L’usage sérieux de la marque commencé ou repris postérieurement à la période de cinq ans visée au premier alinéa du présent article n’y fait pas obstacle s’il a été entrepris dans les trois mois précédant la demande de déchéance et après que le propriétaire a eu connaissance de l’éventualité de cette demande.
La preuve de l’exploitation incombe au propriétaire de la marque dont la déchéance est demandée. Elle peut être apportée par tous moyens.
La déchéance prend effet à la date d’expiration du délai de cinq ans prévu au premier alinéa du présent article. Elle a un effet absolu.

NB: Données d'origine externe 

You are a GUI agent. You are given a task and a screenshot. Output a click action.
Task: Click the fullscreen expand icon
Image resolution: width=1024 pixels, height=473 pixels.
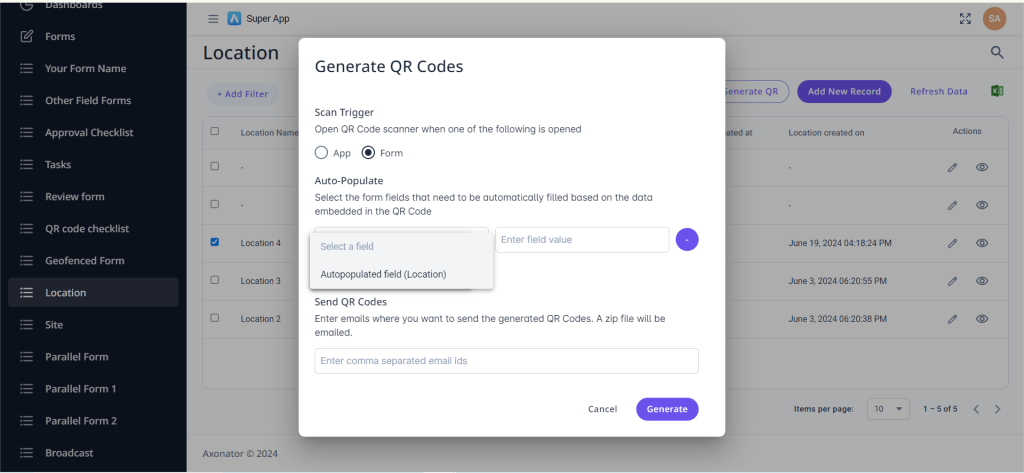coord(965,19)
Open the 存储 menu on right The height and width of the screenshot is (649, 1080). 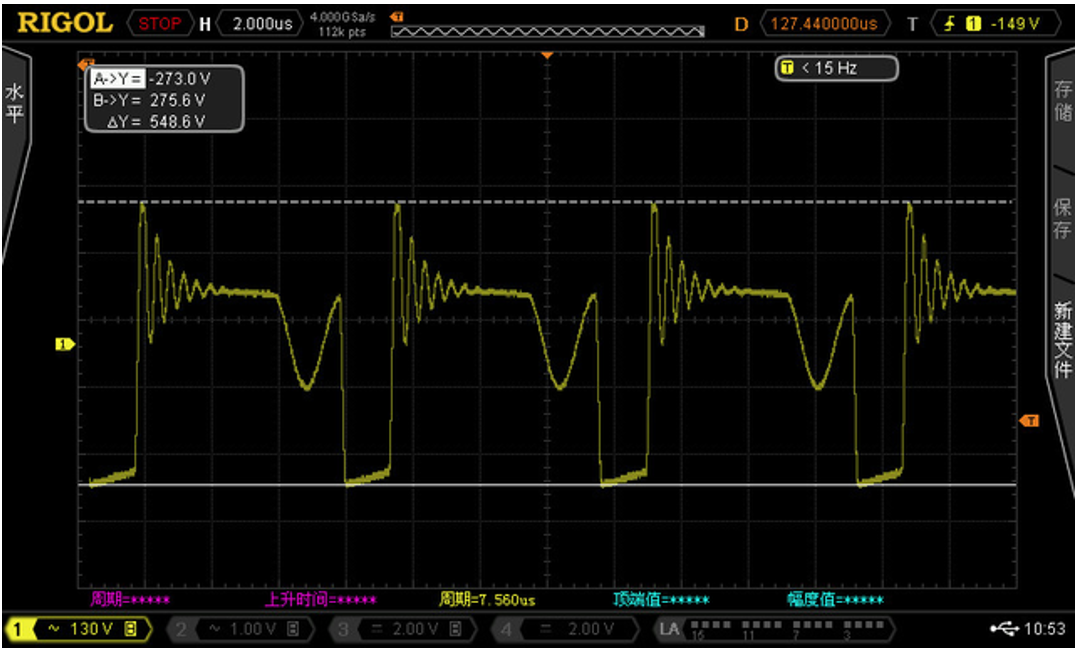tap(1063, 100)
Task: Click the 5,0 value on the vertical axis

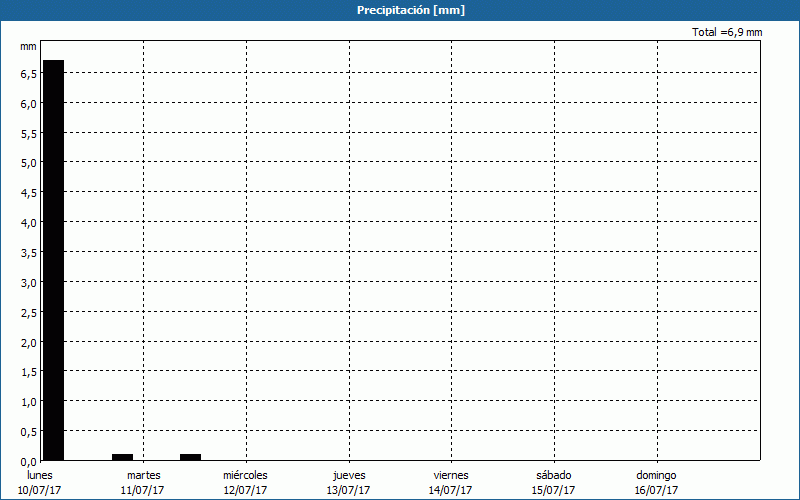Action: click(x=27, y=162)
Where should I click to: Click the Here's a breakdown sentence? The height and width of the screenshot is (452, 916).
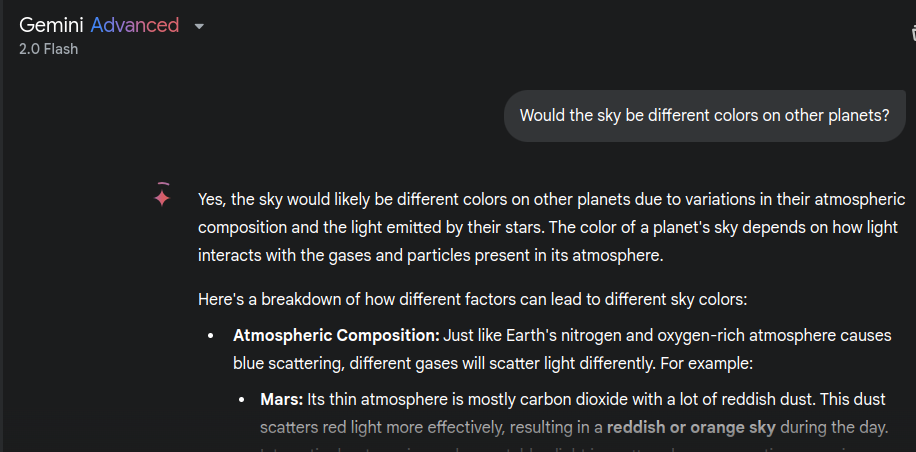(x=473, y=300)
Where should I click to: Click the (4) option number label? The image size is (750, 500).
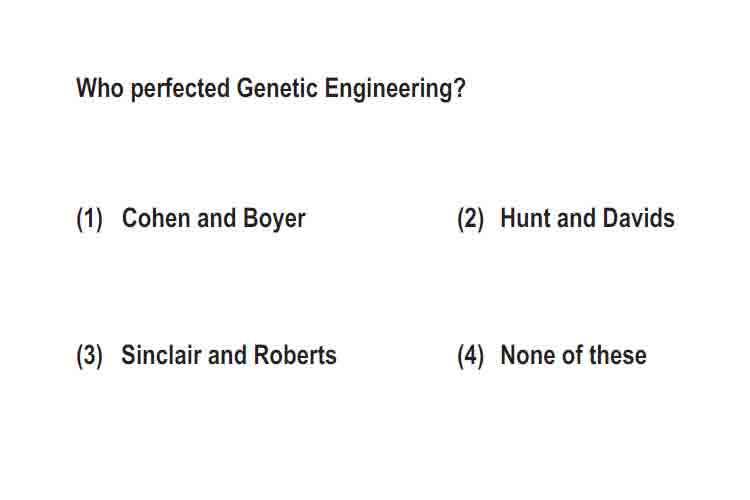[470, 356]
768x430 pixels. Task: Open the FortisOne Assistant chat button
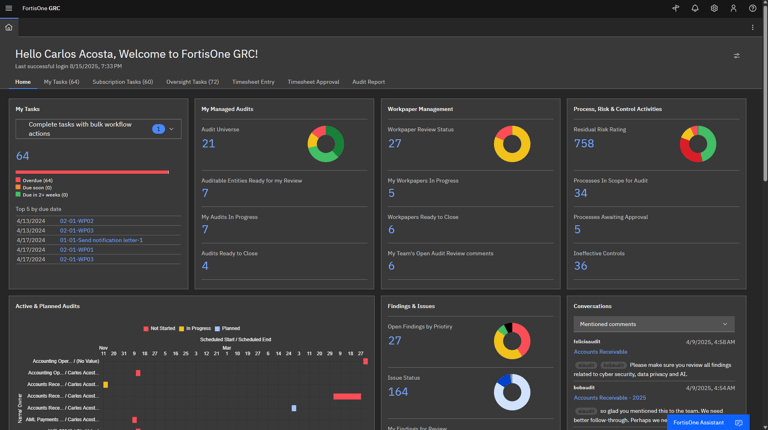[706, 422]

Ces dispositions s’interprètent à la lumière des dispositions de l’article 12 paragraphe 1 de la directive 89/104/CEE du Conseil du 21 décembre 1988 rapprochant les législations des États membres sur les marques, reprises par la directive 2008/95/CE du 22 octobre 2008, selon lequel le titulaire d’une marque peut être déchu de ses droits si, pendant une période ininterrompue de cinq ans, la marque n’a pas fait l’objet d’un usage sérieux dans l’État membre concerné pour les produits ou les services pour lesquels elle est enregistrée et qu’il n’existe pas de justes motifs pour le non-usage ; toutefois, nul ne peut faire valoir que le titulaire d’une marque est déchu de ses droits si, entre l’expiration de cette période et la présentation de la demande en déchéance, la marque a fait l’objet d’un commencement ou d’une reprise d’usage sérieux ; cependant, le commencement ou la reprise d’usage qui a lieu dans un délai de trois mois avant la présentation de la demande de déchéance, ce délai commençant à courir au plus tôt à l’expiration de la période ininterrompue de cinq ans de non-usage, n’est pas pris en considération lorsque les préparatifs pour le commencement ou la reprise de l’usage interviennent seulement après que le titulaire a appris que la demande de déchéance pourrait être présentée.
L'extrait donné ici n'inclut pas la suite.